MATERIAL TO PROCESS:
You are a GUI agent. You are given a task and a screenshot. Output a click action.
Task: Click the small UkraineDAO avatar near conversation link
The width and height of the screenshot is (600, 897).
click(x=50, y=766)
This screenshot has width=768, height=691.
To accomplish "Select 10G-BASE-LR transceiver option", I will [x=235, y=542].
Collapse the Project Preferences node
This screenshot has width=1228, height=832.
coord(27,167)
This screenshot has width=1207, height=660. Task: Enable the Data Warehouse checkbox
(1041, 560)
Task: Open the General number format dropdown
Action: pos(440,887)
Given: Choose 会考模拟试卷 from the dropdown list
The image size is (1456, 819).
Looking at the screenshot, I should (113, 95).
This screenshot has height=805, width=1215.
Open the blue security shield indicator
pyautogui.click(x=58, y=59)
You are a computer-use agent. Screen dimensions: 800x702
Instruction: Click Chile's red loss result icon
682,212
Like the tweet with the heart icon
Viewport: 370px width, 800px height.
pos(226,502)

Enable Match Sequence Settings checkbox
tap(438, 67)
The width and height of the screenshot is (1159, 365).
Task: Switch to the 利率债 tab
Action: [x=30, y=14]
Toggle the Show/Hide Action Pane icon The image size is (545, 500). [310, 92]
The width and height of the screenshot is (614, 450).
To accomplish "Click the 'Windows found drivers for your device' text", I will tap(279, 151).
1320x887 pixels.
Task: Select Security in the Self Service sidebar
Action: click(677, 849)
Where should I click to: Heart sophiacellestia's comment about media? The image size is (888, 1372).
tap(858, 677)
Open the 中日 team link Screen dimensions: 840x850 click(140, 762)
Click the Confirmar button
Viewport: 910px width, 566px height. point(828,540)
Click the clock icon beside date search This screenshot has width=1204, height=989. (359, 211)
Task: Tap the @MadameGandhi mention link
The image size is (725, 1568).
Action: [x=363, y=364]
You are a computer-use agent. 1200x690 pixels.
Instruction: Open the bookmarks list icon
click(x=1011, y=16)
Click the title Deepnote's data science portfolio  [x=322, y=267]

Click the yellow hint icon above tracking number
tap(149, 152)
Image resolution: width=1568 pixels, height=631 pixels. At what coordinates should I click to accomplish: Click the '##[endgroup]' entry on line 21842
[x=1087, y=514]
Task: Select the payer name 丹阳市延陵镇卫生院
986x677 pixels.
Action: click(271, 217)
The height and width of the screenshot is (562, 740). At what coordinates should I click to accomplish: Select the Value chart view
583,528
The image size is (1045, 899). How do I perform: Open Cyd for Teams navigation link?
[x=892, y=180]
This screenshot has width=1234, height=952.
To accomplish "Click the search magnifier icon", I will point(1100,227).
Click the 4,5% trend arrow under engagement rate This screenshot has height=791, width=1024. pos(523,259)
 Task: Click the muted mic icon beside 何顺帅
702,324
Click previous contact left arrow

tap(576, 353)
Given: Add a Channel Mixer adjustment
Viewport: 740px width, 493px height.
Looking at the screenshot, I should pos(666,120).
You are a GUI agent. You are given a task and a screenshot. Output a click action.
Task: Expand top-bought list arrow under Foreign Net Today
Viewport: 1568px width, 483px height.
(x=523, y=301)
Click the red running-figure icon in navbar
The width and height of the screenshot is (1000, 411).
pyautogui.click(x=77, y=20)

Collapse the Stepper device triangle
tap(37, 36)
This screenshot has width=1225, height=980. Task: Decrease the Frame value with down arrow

PROBLEM TO WORK ON:
If a line in the records contains the string "search", copy it out.

EXPECTED ANSWER:
Click the clock icon beside date search This screenshot has width=1204, height=989. (359, 211)
To accomplish "Click the search magnifier icon", I will point(1100,227).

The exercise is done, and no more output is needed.